> [Work instructions]: Write out word for word each line of the records, beginning at the first and stopping after the line with "Task: Click the y-axis label 50". Leave the pictures out.

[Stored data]
§ §

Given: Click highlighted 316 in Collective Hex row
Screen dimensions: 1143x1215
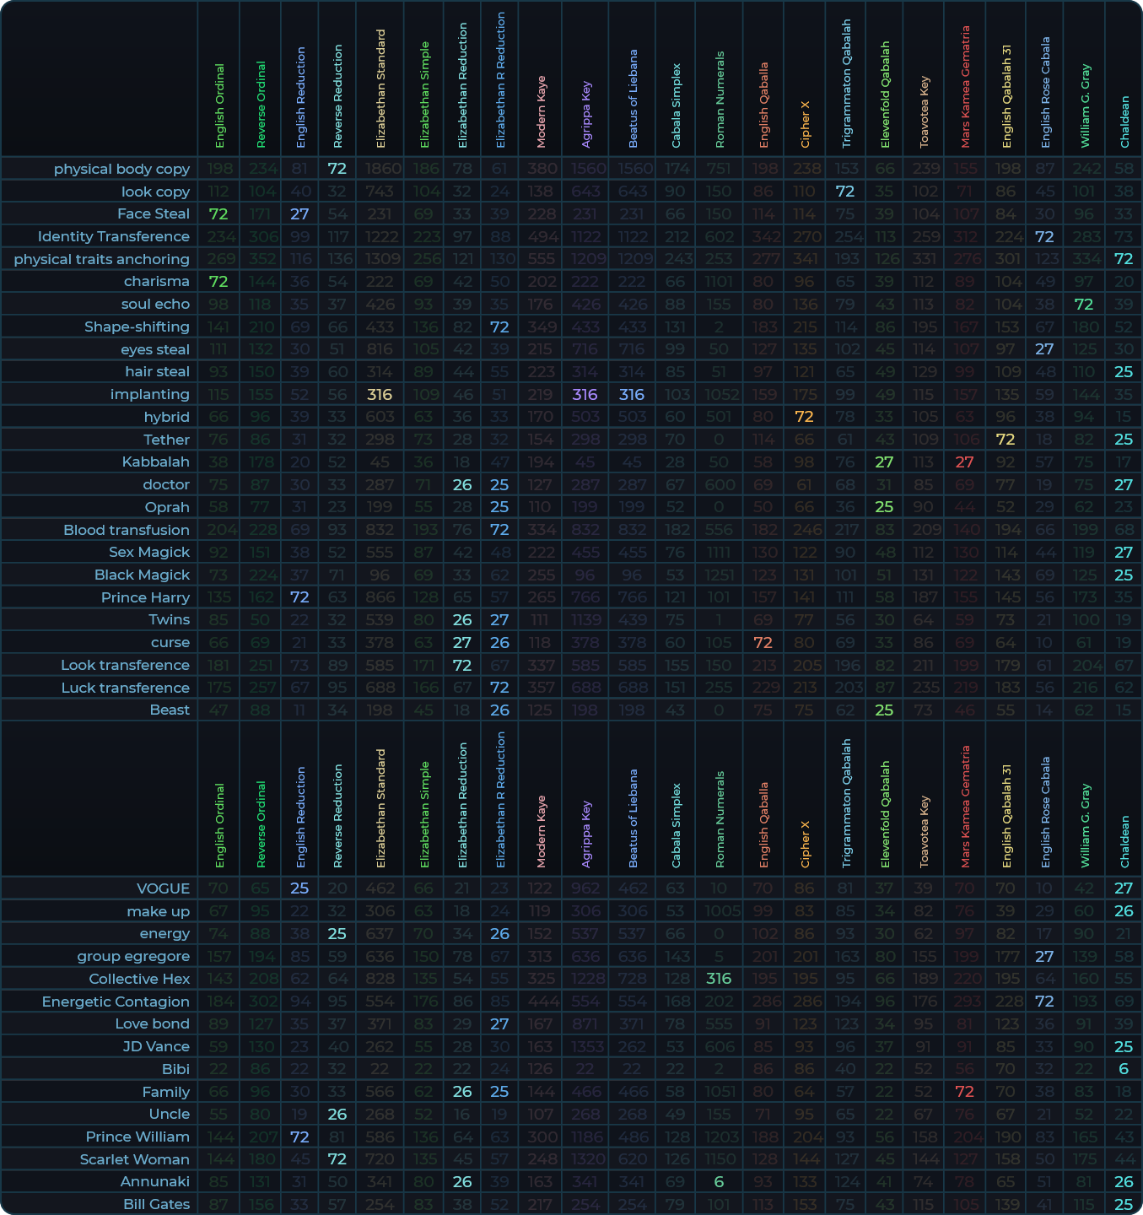Looking at the screenshot, I should 719,979.
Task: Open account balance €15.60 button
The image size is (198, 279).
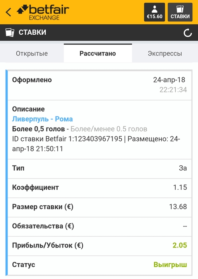Action: pos(154,12)
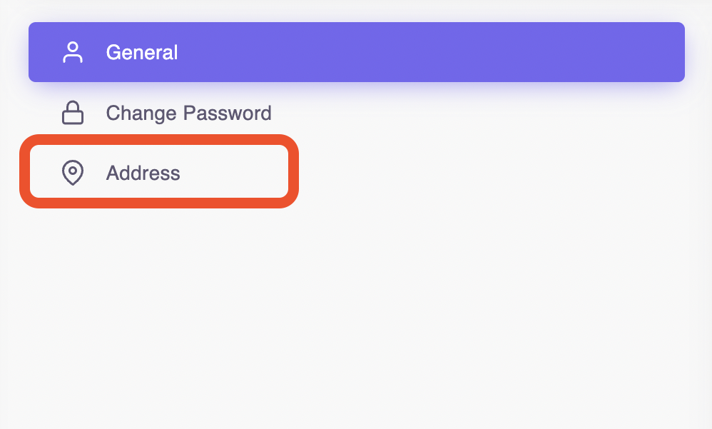The image size is (712, 429).
Task: Select the white account icon in the purple bar
Action: click(73, 52)
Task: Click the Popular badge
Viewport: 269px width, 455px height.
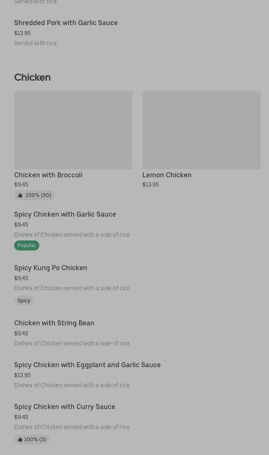Action: 27,245
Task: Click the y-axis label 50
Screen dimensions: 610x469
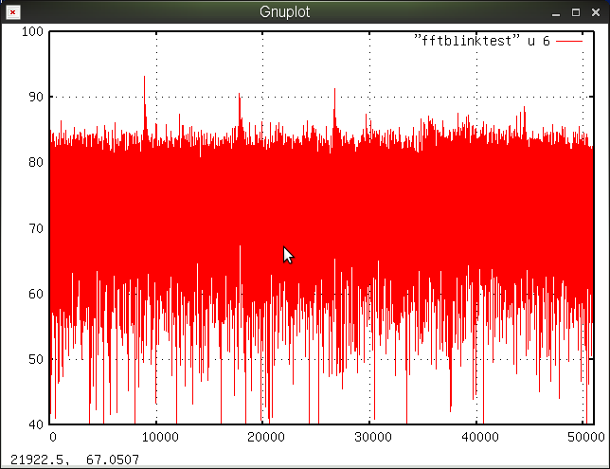Action: 36,359
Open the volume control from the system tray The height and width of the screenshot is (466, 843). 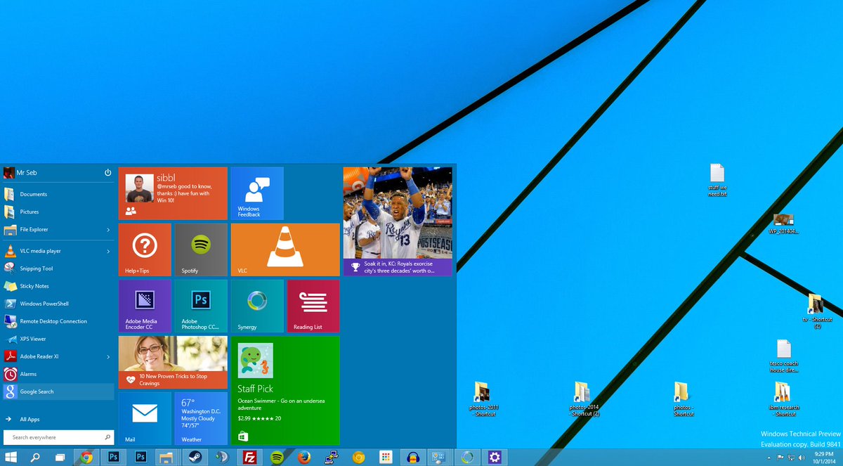pos(802,457)
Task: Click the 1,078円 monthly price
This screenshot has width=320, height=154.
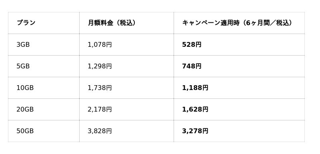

§ §

> [Solution to this task]:
Given: Click highlighted 316 in Collective Hex row
Screen dimensions: 1143x1215
Looking at the screenshot, I should 719,979.
Task: Open account balance €15.60 button
The image size is (198, 279).
Action: pos(154,12)
The image size is (712, 429).
Task: Select the white account icon in the purple bar
Action: click(73, 52)
Task: Click the Popular badge
Viewport: 269px width, 455px height.
Action: 27,245
Task: Click the y-axis label 50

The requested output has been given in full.